Chiron was very much like a centaur in appearance yet his lineage in mythology is different, so he's not exactly the same as they are. Of course Greek lineage is notorious for the fact that it constantly changed. So it's always possible that Chiron was originally a centaur and I like to think of him as such. Why? Because, it's nice to think that one of the centaurs overcame their violent nature, happily married a nymph, had children, and acted as a doctor and philosopher.

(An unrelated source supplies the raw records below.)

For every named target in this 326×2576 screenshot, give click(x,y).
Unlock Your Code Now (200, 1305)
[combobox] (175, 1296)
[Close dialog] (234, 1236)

In the end, like centaurs we must perhaps all struggle with a darker nature, with a side of ourselves we don't want to have. We must all live with things we regret doing. This is what makes centaurs so interesting, because unlike most enemies in a fantasy world they might have certain tendencies, tendencies that they struggle with and rarely succeed in overcoming but like us they have a desire to overcome them.

So as a villain tribes of centaurs or individual centaurs tell us something important about human nature and the nature of evil acts. Many evil acts are surrounded by a desire to be more than the sum of one's compulsions. At the same time controlling these compulsions can be next to impossible, driving many to eventually embrace them.

The centaur could also fit within Miyazaki's notion that one can't simply destroy something good or evil, one must learn to accept. This was the moral of his movie "Princess Mononoke" in which both sides were essentially good but they both did wrong things.

So even if your villain isn't a centaur, there is perhaps still something we can learn from them about people who are forever caught between two natures, two worlds.